Friday, February 27, 2015

Review: The Sunlit Night by Rebecca Dinerstein

Artists have always chased the light and a certain quality they see in it. Some choose to go to the South of France, some prefer the golden fields of middle America, and some surely prefer the 24 hour glow of a far north summer. We spend as much of the summer as we can in northern Michigan and there certainly is something special about days that seem to stretch on into infinity. I can only imagine it in a place where the sun never sets in the summer. Rebecca Dinerstein's debut novel, The Sunlit Night, takes place in this perpetual light of a Norwegian summer.

Frances has just graduated from college and broken up with her boyfriend when she decides to take an internship she'd previously declined, working as an apprentice with an artist on The Yellow Room Project on a Norwegian island inside the Arctic Circle. Nils paints only with yellow and he's trying to have his installation added to a national map so that others will come and look at his yellow room. Frances will live in the artist's colony and paint with him for the summer, escaping the unhappy drama of her parents' impending divorce and their disapproval of her sister's upcoming marriage to a non-Jew.
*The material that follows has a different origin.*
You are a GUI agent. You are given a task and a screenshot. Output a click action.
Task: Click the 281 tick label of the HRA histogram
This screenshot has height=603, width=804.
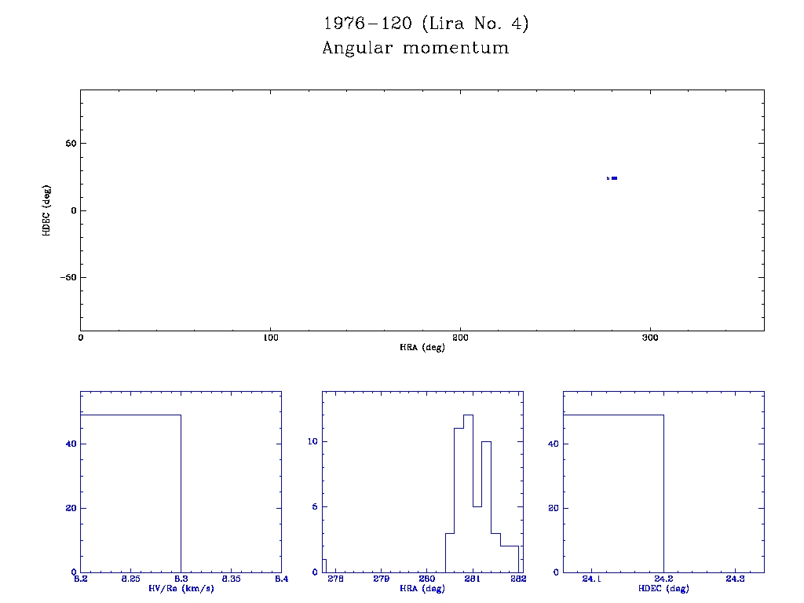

She will not have to witness the separation of belongings as her parents prepare to move out of their tiny apartment nor will she have to continue to witness her father's unhappiness with his chosen career as a medical illustrator.

Yasha Gregoriov is finishing up high school. He has lived with his father above their bakery in New York for 10 years, ever since they came to the US, leaving Yasha's mother behind in Russia. His father, who has a dangerous heart condition, has never once stopped missing his wife and he is determined to go back, find her, and convince her to join them in the US. But Yasha finds out what his father does not know, that his mother is already in New York City, living with her lover, and intending to divorce his father. When his father dies suddenly on the trip back to Russia, the only thing that Yasha can concentrate on doing is to fulfill his father's final wish, to be buried in peace at the top of the world. It is this honoring of his father's last request that takes him to Lofoten.

Frances and Yasha come into each others' orbit in this land of perpetual sun. Each of them is dealing with grief, Frances for her idea of family and Yasha for his father, the center of his whole world for the past ten years. They find each other in the closing stages of one part of life and the very beginning of another, recognizing need and love and potential in the other. The secondary characters are fleeting but important and the whole of the novel exudes a surreal feel. The prose is unadorned and dreamlike, detailing the spare isolation and suffused landscape of the Arctic night. The character development of Frances and Yasha is a little thin and the odd quirks of some of the secondary characters don't make it easier to relate to them or to the color-bleached main characters for that matter. The writing is poetic and full of precise observations and Dinerstein has really captured the warm, golden barrenness of this small island at the edge of the world. This is a readable novel of family dysfunction, overcoming grief, and finding and valuing love that will surely appeal to readers of literary fiction.

Thanks to the publisher for sending me a copy of this book for review.

1 comment:

  1. I've been really curious about this novel. So glad to hear you enjoyed it! It sounds fantastic.